En France, il n’y a plus eu de procès contre une femme accusée de sorcellerie depuis 1856, officiellement. Aujourd’hui, les personnes se revendiquant de la pratique d’une certaine sorcellerie s’apparentent parfois d’un culte « sataniste ». C’est un culte de Satan, reproduisant et inversant les pratiques chrétiennes. Certaines prières peuvent y être remplacées par des lancés de sorts. Mais aujourd’hui la notion est très floue. Contrairement à ce que disait Voltaire en 1756 : « Il n’y a plus de sorcier depuis qu’on le les brûle plus », de nombreuses personnes promettent d’exaucer nos vœux d’amour, d’argent, etc.

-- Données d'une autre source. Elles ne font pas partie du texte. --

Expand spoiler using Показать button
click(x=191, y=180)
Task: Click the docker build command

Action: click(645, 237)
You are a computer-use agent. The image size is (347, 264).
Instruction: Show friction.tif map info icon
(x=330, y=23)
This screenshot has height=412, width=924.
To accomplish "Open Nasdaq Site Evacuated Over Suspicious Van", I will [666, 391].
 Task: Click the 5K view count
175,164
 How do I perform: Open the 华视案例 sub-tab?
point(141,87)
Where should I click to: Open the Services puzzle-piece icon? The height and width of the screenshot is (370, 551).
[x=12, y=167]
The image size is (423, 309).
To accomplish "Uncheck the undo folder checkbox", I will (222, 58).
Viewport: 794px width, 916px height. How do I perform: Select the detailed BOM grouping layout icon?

Alors peut-être que comme hier, le sorcier est tout simplement cette personne qui a connaissance de la nature, de la psychologie, de la médecine et des énergies qui nous entourent. Peut-être que la sorcellerie n’est pas qu’une discipline précise noire ou blanche du moment qu’elle ait vocation à aider les gens et non à les entraver. Nous pouvons donc considérer que les médecins et les professionnels de santé sont ces mêmes sorciers des temps anciens. Mais ils connaissent bien mieux le corps humain qu’avant.

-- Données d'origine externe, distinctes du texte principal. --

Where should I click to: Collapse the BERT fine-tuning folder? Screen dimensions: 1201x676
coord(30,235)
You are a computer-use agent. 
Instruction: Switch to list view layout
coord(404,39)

D’autres disciplines plus spirituelles comme le chamanisme, en vogue aujourd’hui, jouent sur les énergies qui nous entourent et sur leur influence sur notre corps. Les magnétiseurs aussi auraient pu être considérés comme des sorciers il y a quelques siècles de cela. Les herboristes et connaisseurs du pouvoir des plantes. Comme cette grand-mère que nous avons tous eu, qui connaissait les secrets de la nature, perpétuant un savoir ancestral qu’il faut préserver.

Le pouvoir d’y croire

Je crois au pouvoir bénéfique et curatif des plantes, ainsi peut-être qu’à la pensée magique. Je pense que toutes ces énergies peuvent agir sur notre quotidien. Elles peuvent nous aider mais seulement parce qu’on leur en donne le pouvoir. L’esprit agit sur le corps et s’ouvrir aux nouvelles et anciennes connaissances peut permettre à tout un chacun de vivre des moments qui nous semblent magique. Du moment qu’on y croit. Les voyants et médiums, ceux qui ont connaissance de ces énergies invisibles qui nous entourent, étaient eux-aussi autrefois considérés comme des sorciers.

 

Selon moi, ce qu’on appelait « sorcellerie » hier regroupait en fait toutes ces spécialités et ces métiers que l’on comprend mieux aujourd’hui et sur lesquels nous avons mis un nom. Elles peuvent ou non servir dans la vie de chacun et être complémentaires. Néanmoins, il faut aussi garder un œil critique sur ce que peuvent parfois nous annoncer des « guérisseurs miracles ». Il ne pas oublier qu’on ne peut être surs que d’une chose aujourd’hui : ce que nous a prouvé la science. De même que tout le monde ne peut pas s’improviser musicien de talent ou pilote de course, aucune personne s’annonçant comme « sorcier » ne peut remplacer un véritable médecin. Alors je vous conseille de prendre ce qui vous est donné, de vous méfier de ce qu’on essaye de vous vendre et par-dessus tout, de croire en votre force. C’est la force de votre pensée qui peut créer la plus belle des magies dans votre vie.